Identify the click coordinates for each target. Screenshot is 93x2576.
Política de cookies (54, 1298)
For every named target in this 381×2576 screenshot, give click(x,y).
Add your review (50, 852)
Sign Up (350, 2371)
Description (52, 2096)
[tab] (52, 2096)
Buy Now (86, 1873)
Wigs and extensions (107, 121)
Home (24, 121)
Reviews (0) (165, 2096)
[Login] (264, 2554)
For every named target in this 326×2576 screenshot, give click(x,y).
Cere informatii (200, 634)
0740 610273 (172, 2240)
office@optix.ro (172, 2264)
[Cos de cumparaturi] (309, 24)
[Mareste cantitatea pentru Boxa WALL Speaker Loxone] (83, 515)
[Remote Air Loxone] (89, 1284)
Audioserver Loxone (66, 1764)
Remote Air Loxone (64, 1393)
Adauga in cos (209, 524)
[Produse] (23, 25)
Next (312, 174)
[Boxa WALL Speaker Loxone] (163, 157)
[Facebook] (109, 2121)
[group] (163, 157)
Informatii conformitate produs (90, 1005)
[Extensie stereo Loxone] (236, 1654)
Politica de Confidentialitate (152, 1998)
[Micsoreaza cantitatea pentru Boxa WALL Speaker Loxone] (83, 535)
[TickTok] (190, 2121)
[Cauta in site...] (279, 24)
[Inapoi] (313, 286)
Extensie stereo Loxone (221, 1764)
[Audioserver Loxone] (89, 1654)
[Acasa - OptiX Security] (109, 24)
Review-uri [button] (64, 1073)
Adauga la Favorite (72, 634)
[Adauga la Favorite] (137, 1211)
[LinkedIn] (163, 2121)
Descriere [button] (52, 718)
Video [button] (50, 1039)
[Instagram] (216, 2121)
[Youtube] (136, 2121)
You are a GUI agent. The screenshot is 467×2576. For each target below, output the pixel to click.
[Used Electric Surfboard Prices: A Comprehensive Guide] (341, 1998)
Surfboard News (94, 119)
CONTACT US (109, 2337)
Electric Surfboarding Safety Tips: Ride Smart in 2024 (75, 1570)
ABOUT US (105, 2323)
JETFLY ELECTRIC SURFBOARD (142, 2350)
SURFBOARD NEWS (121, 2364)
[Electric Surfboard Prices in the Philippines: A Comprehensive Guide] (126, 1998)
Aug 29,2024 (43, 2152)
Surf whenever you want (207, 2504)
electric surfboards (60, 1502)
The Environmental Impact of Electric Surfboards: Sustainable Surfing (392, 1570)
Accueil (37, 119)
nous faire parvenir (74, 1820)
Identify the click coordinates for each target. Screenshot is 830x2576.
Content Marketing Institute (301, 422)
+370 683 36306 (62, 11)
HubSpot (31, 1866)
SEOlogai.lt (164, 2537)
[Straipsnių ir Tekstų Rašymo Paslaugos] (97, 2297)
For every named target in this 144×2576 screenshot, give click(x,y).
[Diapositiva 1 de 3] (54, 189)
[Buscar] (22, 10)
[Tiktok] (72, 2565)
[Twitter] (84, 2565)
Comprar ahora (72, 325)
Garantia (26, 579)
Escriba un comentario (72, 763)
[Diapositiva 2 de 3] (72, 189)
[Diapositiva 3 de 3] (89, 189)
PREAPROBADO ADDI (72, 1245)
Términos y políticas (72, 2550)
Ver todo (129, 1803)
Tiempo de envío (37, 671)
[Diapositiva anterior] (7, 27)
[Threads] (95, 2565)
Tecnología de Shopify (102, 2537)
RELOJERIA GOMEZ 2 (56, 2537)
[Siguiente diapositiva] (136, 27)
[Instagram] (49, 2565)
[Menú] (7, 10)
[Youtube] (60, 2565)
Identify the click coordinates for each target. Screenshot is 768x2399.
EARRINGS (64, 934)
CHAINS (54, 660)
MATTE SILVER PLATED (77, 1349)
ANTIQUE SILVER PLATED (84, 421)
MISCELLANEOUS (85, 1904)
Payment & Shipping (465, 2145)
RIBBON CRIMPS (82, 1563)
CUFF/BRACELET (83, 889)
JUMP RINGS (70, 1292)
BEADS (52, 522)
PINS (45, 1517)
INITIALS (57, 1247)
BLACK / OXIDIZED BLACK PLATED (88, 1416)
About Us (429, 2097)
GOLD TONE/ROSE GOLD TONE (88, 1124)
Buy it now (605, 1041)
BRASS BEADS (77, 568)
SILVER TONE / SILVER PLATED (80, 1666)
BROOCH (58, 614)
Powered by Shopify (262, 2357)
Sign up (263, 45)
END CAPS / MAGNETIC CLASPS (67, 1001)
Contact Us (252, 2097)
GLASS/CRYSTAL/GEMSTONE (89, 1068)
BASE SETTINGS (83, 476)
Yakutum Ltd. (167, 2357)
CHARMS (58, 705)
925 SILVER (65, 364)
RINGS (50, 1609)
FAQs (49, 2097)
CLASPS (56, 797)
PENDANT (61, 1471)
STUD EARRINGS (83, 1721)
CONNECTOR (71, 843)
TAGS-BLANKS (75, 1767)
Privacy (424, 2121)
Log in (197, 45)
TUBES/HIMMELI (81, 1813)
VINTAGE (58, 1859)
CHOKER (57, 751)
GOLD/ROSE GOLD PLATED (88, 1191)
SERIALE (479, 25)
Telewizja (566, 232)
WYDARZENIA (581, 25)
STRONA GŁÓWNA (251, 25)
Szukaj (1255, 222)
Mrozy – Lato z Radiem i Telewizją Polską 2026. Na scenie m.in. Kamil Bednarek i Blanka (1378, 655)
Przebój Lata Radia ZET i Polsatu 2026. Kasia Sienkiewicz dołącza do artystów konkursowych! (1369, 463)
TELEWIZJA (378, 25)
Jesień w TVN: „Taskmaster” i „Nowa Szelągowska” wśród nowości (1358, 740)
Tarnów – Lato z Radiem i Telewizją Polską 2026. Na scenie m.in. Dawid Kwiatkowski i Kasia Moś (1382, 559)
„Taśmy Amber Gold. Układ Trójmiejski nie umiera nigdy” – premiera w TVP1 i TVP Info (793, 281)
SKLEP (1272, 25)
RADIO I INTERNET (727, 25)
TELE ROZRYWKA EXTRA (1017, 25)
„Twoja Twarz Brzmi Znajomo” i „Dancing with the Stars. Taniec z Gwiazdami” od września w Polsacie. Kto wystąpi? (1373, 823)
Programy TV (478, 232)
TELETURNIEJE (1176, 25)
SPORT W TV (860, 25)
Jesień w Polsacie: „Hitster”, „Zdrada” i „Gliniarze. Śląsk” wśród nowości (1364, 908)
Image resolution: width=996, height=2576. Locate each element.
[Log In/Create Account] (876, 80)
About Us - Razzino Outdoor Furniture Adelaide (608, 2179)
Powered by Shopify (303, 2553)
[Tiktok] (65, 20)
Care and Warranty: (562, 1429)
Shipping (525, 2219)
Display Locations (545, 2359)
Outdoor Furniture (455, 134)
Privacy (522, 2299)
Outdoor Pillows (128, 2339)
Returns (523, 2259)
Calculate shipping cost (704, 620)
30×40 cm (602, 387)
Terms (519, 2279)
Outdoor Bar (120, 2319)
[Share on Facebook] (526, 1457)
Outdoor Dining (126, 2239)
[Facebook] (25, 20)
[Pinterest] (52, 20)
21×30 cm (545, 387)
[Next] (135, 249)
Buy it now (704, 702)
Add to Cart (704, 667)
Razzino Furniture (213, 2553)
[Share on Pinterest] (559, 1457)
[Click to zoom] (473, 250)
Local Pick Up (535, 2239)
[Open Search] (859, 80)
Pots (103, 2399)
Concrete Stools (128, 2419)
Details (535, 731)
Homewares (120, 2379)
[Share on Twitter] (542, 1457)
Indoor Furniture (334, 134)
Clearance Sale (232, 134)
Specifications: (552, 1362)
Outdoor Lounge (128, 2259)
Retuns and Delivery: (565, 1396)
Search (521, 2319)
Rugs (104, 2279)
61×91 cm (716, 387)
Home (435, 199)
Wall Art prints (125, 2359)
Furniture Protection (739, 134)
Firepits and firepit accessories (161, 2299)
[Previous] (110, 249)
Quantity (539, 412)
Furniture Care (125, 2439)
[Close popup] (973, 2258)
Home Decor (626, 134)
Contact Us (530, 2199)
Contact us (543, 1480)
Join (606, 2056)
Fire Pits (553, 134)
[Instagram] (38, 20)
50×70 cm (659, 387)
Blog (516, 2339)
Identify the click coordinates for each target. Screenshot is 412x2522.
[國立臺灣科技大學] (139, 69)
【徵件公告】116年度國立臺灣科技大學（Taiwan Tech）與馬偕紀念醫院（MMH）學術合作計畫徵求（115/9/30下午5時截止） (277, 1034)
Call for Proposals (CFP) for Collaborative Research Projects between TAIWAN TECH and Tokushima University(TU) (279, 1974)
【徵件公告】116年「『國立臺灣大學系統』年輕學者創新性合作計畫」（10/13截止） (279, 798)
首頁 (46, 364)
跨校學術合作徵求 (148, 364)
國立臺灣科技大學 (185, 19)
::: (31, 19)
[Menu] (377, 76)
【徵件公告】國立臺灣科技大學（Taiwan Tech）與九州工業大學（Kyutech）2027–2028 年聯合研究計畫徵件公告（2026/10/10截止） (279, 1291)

• _WHAT YOU ARE ASKED TO DO_:
The stretch of entries above that starts with the line containing "Pots (103, 2399)" and goes on through the line containing "[國立臺灣科技大學] (139, 69)" is to be transcribed exactly, and no other line is to be transcribed.

• _OUTPUT FOR THIS TASK_:
Pots (103, 2399)
Concrete Stools (128, 2419)
Details (535, 731)
Homewares (120, 2379)
[Share on Twitter] (542, 1457)
Indoor Furniture (334, 134)
Clearance Sale (232, 134)
Specifications: (552, 1362)
Outdoor Lounge (128, 2259)
Retuns and Delivery: (565, 1396)
Search (521, 2319)
Rugs (104, 2279)
61×91 cm (716, 387)
Home (435, 199)
Wall Art prints (125, 2359)
Furniture Protection (739, 134)
Firepits and firepit accessories (161, 2299)
[Previous] (110, 249)
Quantity (539, 412)
Furniture Care (125, 2439)
[Close popup] (973, 2258)
Home Decor (626, 134)
Contact Us (530, 2199)
Contact us (543, 1480)
Join (606, 2056)
Fire Pits (553, 134)
[Instagram] (38, 20)
50×70 cm (659, 387)
Blog (516, 2339)
Identify the click coordinates for each target. Screenshot is 412x2522.
[國立臺灣科技大學] (139, 69)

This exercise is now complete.